L'on retiendra tout de même quelques éléments forts de l'histoire tel que la séquence où la couleur envahit toutes les cases ou encore le détournement de la joconde qui ne serait qu'une esquisse pour dessiner Barthélémy. L'album ne manque donc pas d'humour ni de quelques bonnes idées. Mais je ne retrouve plus tellement le monde des lettres. Pour moi, Fred est passé à autre chose, et la série ne l'inspire plus. D'ailleurs, une fois encore, l'auteur donne plus d'importance à un personnage secondaire qu'à Philémon: ici il s'agit du diable qui range Phil' du côté du spectateur. Bon il a toujours été un peu le spectateur, mais en général il agit tout de même un minimum ce qui n'est pas le cas ici.

J'ai aussi eu une curieuse de sensation en lisant l'album. Peut être est ce exagéré de ma part mais.. j'ai cru ressentir une influence du manga qui commençait à être diffusé en France à l'époque. Ce n'est peut être qu'une coincidence mais certains gags, certains cadrages rappellent l'esprit nippon ni mauvais. Cela m'a déçu. Non pas que je sois anti manga, mais je trouvais l'incursion de cet univers malvenu.

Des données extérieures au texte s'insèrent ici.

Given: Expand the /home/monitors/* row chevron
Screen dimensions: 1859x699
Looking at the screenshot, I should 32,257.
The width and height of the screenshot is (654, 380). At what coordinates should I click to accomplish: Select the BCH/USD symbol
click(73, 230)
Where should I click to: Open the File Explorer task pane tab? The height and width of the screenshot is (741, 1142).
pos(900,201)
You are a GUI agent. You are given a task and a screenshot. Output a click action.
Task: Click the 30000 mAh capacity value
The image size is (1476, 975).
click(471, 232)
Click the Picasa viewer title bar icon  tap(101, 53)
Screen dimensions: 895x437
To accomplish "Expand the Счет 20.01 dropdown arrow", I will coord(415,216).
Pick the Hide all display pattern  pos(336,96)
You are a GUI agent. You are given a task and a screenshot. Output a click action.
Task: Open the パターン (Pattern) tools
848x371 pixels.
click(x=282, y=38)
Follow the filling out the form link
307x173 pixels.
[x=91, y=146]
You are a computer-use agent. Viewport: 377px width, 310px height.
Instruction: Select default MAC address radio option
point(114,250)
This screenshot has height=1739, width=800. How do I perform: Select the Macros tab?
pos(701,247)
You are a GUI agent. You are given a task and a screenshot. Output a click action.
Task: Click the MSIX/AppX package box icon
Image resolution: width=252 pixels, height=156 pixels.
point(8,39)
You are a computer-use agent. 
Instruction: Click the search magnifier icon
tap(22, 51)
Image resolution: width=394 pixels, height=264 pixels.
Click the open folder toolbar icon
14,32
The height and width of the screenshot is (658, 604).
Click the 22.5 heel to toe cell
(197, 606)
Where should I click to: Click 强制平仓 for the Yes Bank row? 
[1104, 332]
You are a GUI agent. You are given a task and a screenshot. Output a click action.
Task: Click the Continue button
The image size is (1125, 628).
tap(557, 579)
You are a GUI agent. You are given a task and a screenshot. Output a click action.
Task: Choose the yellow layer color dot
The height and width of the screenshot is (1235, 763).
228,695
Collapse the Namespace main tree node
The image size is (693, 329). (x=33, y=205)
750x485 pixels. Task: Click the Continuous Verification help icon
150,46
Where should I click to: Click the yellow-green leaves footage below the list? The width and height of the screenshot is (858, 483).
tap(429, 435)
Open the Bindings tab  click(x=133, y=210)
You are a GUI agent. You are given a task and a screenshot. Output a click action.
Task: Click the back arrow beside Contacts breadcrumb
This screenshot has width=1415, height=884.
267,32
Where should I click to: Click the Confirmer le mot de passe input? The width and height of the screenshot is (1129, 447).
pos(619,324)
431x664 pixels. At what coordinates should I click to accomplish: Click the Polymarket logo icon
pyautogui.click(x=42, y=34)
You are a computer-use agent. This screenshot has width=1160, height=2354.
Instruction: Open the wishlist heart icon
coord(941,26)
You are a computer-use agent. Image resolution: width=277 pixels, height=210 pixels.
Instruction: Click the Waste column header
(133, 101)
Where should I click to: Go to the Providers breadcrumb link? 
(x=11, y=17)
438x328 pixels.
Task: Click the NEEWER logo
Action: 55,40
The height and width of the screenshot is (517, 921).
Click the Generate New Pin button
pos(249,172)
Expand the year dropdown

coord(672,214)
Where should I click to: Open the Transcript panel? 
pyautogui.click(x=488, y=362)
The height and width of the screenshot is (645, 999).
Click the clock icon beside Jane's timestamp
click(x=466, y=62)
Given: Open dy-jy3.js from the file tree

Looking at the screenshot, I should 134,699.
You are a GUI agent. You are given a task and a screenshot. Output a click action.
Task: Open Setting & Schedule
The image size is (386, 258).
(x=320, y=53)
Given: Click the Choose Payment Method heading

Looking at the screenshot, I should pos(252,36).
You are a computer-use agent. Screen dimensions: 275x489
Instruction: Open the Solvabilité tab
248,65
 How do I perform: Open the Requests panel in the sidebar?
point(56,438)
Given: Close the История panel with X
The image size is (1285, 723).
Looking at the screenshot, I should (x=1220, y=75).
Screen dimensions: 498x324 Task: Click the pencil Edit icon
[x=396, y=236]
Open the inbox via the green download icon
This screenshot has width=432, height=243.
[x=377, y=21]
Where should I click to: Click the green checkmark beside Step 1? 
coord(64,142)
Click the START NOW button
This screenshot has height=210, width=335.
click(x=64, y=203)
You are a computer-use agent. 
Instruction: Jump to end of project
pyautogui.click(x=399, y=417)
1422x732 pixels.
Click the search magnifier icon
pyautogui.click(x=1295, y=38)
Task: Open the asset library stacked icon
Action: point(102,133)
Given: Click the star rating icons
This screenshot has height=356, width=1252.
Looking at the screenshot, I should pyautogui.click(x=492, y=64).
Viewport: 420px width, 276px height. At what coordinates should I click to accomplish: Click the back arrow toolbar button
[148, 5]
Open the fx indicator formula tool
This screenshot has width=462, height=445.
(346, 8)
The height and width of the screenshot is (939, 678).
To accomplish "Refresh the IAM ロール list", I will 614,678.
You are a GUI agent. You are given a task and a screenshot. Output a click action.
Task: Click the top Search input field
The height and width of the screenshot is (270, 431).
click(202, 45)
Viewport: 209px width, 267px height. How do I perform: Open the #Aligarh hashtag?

On retrouve tout de même quelques artifices typiques de l'auteur tel que la décomposition du dessin en cases, ou des dessins qui passent par dessus les caniveaux des vignettes... néanmoins l'expérimentation reste assez pauvre (à part ce fameux moment où la couleur envahit les cases). Le dessin reste heureusement à couper le souffle... surtout lorsque l'auteur représente par de fins traits les nuages, le vent, les ombrages, la matière , le rocher... Fred reste un as du dessin, mais semble donc arriver à bout de souffle en terme d'idées. Peut être aurait il dû confier la série à un scénariste. En tous cas c'est une bonne chose qu'il ait arrêté la série plutôt que de la saccager davantage. Les One Shot qu'il a fait par après s'avèrent très bons, il n'y a donc pas de regret.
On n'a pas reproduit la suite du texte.